Наступила тишина. Граф Жюль Полиньяк, важно восседавший в костюме убитого наместника Геслера, сказал небрежно и громко:
— Если это философия, — значит, философия — сплошное бунтарство.
— Другого мнения, — вежливо отозвался Пьер, — от мертвого наместника Геслера не приходится ждать.
Пока Франклин говорил, Туанетта видела только его лицо, большие глаза, высокие брови, громадный лоб. Она обращала внимание не столько на смысл его слов, сколько на их звучание, на его тяжеловесно-обстоятельную и все-таки не лишенную очарования манеру говорить. Она умела чувствовать красивое и вполне оценила необычную, особую, неповторимо привлекательную силу доктора.
— Нет, милый мой Жюль, — возразила она, — все далеко не так просто. Конечно, то, что рассказал доктор Франклин, весьма опасно, и, собственно, нам не следовало бы слушать такие речи. Но, глядя на него и думая, как много музыки в его речах, никак нельзя представить себе такого человека мятежником, мятежником в душе.
Принц Карл и старик Ленорман посмотрели на нее с удивлением. Странно было слышать подобное признание от королевы Франции, дочери Марии-Терезии.
Зато Франклин бросил на нее приветливый взгляд; он не скрывал своей большой к ней симпатии. Смущенная, непосредственная, только теперь задумавшаяся над своими словами, она была в самом деле очень красива и очень мила.
— Для меня это великая честь, мадам, — сказал он, — что вы не думаете обо мне дурно и что вы не глухи к музыке нашей американской речи.
Возвращаясь ночью домой, он размышлял о достигнутом. Королева сказала, что она слышит музыку в Декларации независимости и уважает американских вождей. Не так уж плохо. Это заставит многих осторожных людей выразить свое сочувствие делу американцев. Одно ясно: святой Георгий съехал с картинки, конь и всадник начали двигаться.

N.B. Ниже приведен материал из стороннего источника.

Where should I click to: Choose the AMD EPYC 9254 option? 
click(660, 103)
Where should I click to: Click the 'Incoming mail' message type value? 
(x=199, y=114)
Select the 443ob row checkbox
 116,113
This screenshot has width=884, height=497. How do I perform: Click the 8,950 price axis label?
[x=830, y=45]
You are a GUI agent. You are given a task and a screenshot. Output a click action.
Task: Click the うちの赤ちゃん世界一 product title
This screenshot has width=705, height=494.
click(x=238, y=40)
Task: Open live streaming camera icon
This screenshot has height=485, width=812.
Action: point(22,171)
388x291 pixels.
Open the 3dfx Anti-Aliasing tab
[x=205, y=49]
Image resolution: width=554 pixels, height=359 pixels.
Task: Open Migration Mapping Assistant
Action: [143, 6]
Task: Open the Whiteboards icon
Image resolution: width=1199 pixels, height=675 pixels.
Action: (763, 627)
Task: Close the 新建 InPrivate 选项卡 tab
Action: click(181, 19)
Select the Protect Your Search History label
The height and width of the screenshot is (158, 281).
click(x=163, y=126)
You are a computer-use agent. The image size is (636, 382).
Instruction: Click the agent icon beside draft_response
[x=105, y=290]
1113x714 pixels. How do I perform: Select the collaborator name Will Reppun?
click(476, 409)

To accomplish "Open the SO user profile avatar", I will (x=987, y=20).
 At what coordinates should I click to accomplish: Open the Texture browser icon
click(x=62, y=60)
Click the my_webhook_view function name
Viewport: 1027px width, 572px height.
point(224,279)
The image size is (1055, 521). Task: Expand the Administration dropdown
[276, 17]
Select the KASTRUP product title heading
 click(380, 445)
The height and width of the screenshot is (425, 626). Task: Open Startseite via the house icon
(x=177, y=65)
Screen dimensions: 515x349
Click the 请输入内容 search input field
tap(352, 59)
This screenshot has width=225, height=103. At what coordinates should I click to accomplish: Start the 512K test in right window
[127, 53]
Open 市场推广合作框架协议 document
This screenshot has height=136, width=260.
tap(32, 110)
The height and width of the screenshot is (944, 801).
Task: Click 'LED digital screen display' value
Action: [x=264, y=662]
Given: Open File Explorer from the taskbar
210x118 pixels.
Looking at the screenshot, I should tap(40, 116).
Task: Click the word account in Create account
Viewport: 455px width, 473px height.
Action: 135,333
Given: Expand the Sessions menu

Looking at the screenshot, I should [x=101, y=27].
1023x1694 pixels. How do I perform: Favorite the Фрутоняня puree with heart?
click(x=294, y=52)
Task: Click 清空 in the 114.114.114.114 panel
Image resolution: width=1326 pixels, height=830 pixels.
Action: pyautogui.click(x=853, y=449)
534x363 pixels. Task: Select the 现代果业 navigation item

Он поглядел на своего внука Вильяма, уснувшего в углу кареты. У мальчика сегодня был тоже хороший вечер. Франклин подумал о своем мирном Пасси, о том, что завтра ему никого не нужно видеть, о том, что послезавтра он будет ужинать с мадам Брийон. Он откинулся на спинку сиденья, закрыл глаза и задремал.
3. Победа в сражении
Луи просматривал рисунки моделей, которые должна была изготовить к зимнему сезону фарфоровая мануфактура в Севре. Он сидел в библиотеке, напротив него сидели художественный руководитель мануфактуры, мосье Пура, и интендант казначейства, мосье де Лаборд. Луи принимал живейшее участие в делах своей мануфактуры, он радовался, что она дает прибыль. Севрские изделия, год от году все более искусные и разнообразные, хорошо раскупались, особенно в качестве новогодних подарков. На рождество Луи обычно устраивал в Версальском дворце большие выставки фарфора, завершавшиеся аукционом. В прошлом году выставка принесла двести шестьдесят тысяч ливров дохода.
— Двести шестьдесят одну тысячу пятьсот тридцать четыре ливра, — констатировал он с удовлетворением, одинаково гордый и такой выручкой, и своей отличной памятью; эту цифру он упоминал уже несколько раз. — В этом году, — продолжал он, — результаты будут, конечно, еще лучше. Деньги нам пригодятся, господа, — заключил он, широко ухмыляясь.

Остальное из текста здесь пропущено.